§ **GOAL**: Rewrite the lines starting at "You are a computer-use agent. Screen dimensions: 1022x664" and ending at "pos(434,60)", changing "badge" to "tag" and leaving everything else as it is.

§ **DATA TO PROCESS**:
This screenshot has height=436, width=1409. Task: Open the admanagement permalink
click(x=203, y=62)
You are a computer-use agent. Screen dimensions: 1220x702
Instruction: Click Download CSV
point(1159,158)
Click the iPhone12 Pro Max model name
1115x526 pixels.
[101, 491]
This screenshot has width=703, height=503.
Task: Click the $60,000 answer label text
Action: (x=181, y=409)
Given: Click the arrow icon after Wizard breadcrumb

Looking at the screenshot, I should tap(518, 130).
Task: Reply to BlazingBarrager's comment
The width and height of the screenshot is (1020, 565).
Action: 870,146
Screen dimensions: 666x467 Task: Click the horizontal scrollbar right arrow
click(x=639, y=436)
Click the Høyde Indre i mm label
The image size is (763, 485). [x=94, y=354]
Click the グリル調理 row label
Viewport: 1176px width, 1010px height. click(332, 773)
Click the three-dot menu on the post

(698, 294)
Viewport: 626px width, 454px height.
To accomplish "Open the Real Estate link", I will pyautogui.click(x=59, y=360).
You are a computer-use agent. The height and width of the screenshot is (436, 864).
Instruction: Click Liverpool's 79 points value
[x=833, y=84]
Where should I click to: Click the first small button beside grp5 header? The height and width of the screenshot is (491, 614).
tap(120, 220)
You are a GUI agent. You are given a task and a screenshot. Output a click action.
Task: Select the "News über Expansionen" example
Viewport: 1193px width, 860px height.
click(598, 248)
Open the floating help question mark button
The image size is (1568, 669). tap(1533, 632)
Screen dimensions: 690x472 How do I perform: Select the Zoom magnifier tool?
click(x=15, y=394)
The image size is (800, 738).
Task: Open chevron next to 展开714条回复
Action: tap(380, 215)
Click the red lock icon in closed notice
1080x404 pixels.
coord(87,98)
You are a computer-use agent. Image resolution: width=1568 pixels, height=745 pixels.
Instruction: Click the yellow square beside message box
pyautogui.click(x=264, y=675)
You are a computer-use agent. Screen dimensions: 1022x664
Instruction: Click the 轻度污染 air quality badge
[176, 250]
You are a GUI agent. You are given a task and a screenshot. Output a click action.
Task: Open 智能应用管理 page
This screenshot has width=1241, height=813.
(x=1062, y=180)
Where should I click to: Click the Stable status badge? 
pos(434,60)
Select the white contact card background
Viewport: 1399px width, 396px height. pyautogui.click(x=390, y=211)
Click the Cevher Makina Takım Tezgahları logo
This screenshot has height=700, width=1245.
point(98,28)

§ **EXERCISE RESULT**:
You are a computer-use agent. Screen dimensions: 1022x664
Instruction: Click the 轻度污染 air quality tag
[176, 250]
You are a GUI agent. You are given a task and a screenshot. Output a click action.
Task: Open 智能应用管理 page
This screenshot has width=1241, height=813.
(x=1062, y=180)
Where should I click to: Click the Stable status tag? 
pos(434,60)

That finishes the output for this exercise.